In addition, you may manage temperature using the furnace temperature of the heat processing furnace which normally performs spheroidizing annealing. Moreover, you may manage by arrange | positioning temperature measuring means, such as a thermocouple, on the surface of the rolling material which spheroidizes annealing as needed, and measuring material temperature.

(2) Holding time: 5 to 15 hours In the steel having the above composition, the holding time at the soaking temperature (soaking time) needs to be 5 to 15 hours in order to spheroidize the carbide.
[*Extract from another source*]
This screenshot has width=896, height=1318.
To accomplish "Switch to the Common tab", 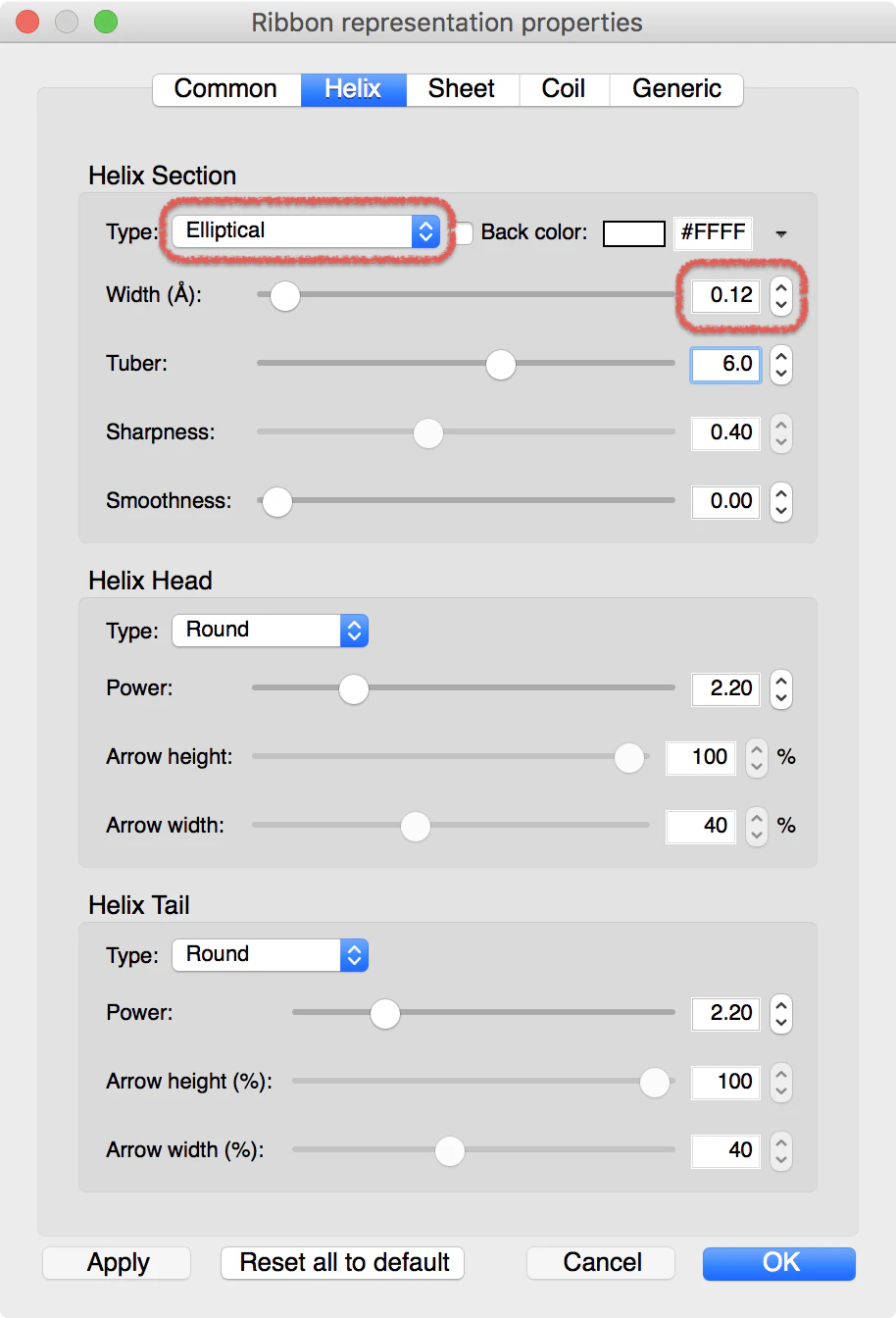I will pyautogui.click(x=226, y=89).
When the holding time is shorter than 5 hours, a sufficient carbon diffusion time cannot be secured, and spheroidization is not promoted. Moreover, when holding time becomes longer than 15 hours, an effect will be saturated and productivity will fall. The preferable lower limit of the holding time is 6 hours, and the more preferable lower limit is 7 hours. On the other hand, the preferable upper limit of the holding time is 14 hours, and the more preferable upper limit is 13 hours.
Here, the holding time refers to a time during which the temperature is within a predetermined soaking temperature range.

(3) In-furnace atmosphere: atmosphere containing carbon monoxide and carbon dioxide The atmosphere in the furnace during spheroidizing annealing is performed so that carbon monoxide (gas) and carbon dioxide ( Gas). In a preferred form, the atmospheric gas consists of carbon monoxide and carbon dioxide. However, the present invention is not limited to this, and in addition to carbon monoxide and carbon dioxide, an inert gas such as hydrogen, nitrogen, or argon may be included.
Moreover, it is preferable that the ratio (mixing ratio) of carbon monoxide and carbon dioxide is such that the carbon potential (CP value) is 0.6 to 1.1 times the C content of the steel material. More preferably, it is 0.8-1.0 times, More preferably, it is 0.8-0.95 times. By setting the ratio of the carbon potential to the C content in such a range, it is possible to obtain an effect of more reliably suppressing a decrease in fatigue resistance due to excessive decarburization and a decrease in delayed fracture resistance due to excessive carburization. The carbon potential that can be obtained can be determined, for example, by measuring the carbon content of a coiled piano wire (CP coil) placed in the furnace.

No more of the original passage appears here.